Care standardization and an alert to the administering nurse were developed in collaboration between medication safety leaders, nephrologists, cardiologists, oncologists, and nursing leaders.

  • Inclusion criteria: All patients in an outpatient infusion area receiving an ESA with a hemoglobin level of >12g/dL OR no hemoglobin measurement within the last 30 days.
  • Exceptions are permitted to accommodate higher hemoglobin goals for cyanotic heart disease and myelodysplastic syndrome
  • The alert fires to pharmacist at the step of preparing the dose, and also to the nurse prior to administering the dose (at the time of bar code medication administration).

ESA Monitoring Alert for PHARMACISTS if no hemoglobin within 30 days is available:

Copyrighted Material Used with Permission of Cerner

ESA Monitoring Alert for PHARMACISTS if Hgb > 12 :

Copyrighted Material Used with Permission of Cerner

ESA Administration Alert for nurses if no hemoglobin within 30 days is available:

Copyrighted Material Used with Permission of Cerner

ESA Administration Alert for nurses if Hgb > 12:

Copyrighted Material Used with Permission of Cerner

Study

Over four months of monitoring after system improvements, there were 210 ESA orders in the combined inpatient and outpatient settings, which triggered five alerts for elevated hemoglobin values.
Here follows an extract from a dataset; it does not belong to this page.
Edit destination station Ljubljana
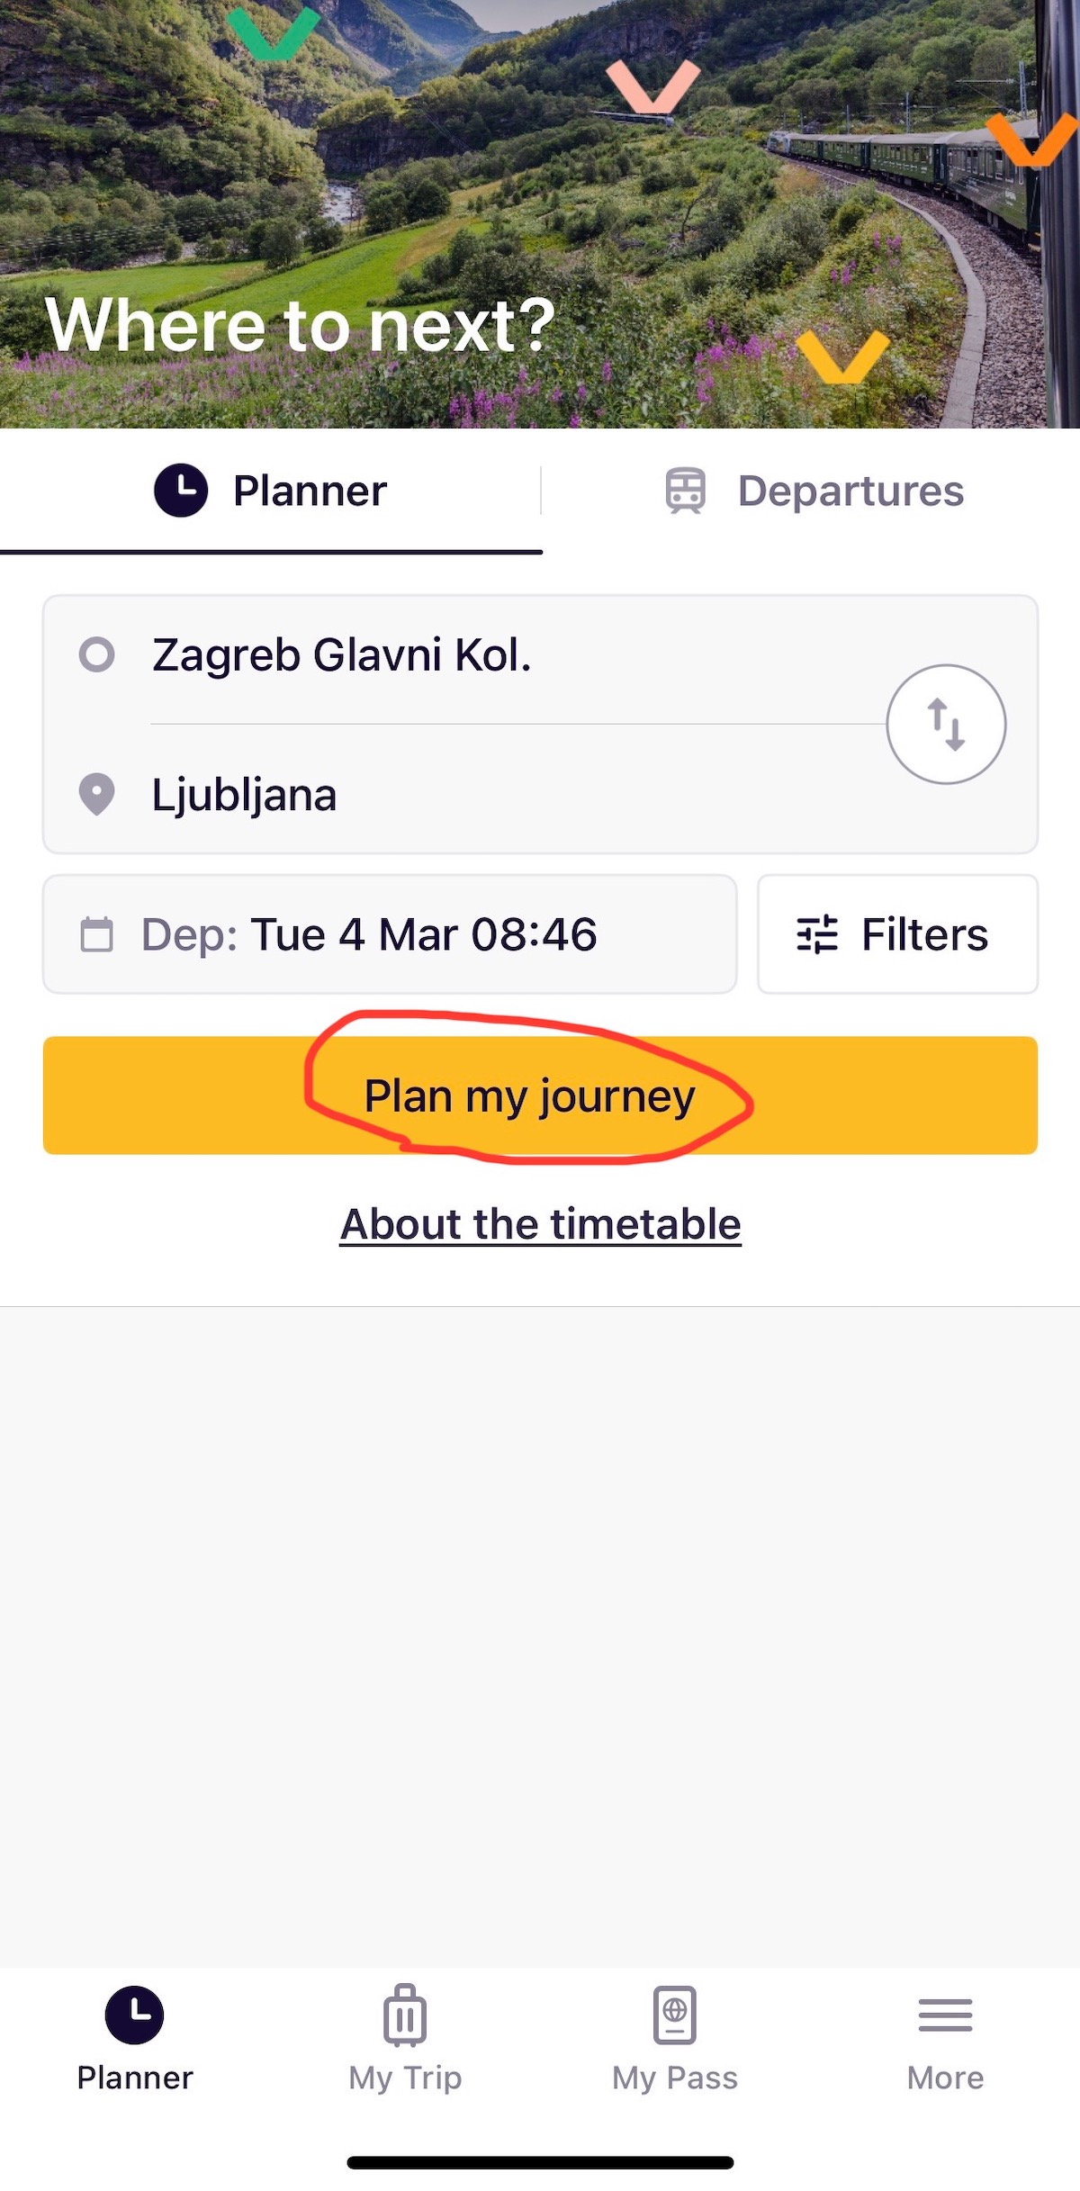 pyautogui.click(x=245, y=795)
Two of the alerts resulted in cancellation of the order after the pharmacist or nurse contacted the provider, sparing those patients unnecessary ESA therapy. The other three alerts resulted in administration of the ESA after verifying the presence of an appropriate exclusion criteria for cyanotic heart disease.

Building and testing this CDS required modest IT resources.  Programmers and pharmacists dedicated 8 total hours of labor to this project, at an internal cost of $752.  However, this does not include the effort of the patient safety leaders who performed a root cause analysis or the multispecialty team that met to reach consensus about target hemoglobin levels.  We estimated pharmaceutical savings from this CDS intervention by assuming it averted 6 to 44 unnecessary doses per year and by applying an average purchase cost of $589 for the mix of ESAs used at our institution.  This suggests annual direct medication cost savings between $3534 and $25,916.  Avoided charges to payers would be greater and this estimate does not include savings related to preventing harm to patients, ranging from unnecessary travel to serious thrombotic events.  Even with the most conservative estimates of medication savings, this CDS recoups investment in 4 months.

Lessons Learned (Act):

These alerts fire infrequently, but appropriately.  Combined with clear standards, this has meaningfully reduced the possibility of inappropriate ESA administration, and the related patient harm.  This approach upholds several important principles in the creation of safe clinical systems: use electronic systems thoughtfully to avoid overreliance on human memory, present the right information at the right time, reserve interruptions for critical information to avoid alert fatigue, and design computer interfaces around workflows to reduce cognitive burden on users.

This report has notable limitations.  Due to concern for patient safety, the CDS system was implemented without a comprehensive needs assessment for potential cost savings.  There are opportunities to further improve the function of this CDS system in subsequent PDSA cycles.  For example, the ESA orders could require the user to select an indication from a structured list, allowing the CDS logic to avoid unnecessary alerting for patients with an appropriate indication for a higher hemoglobin target.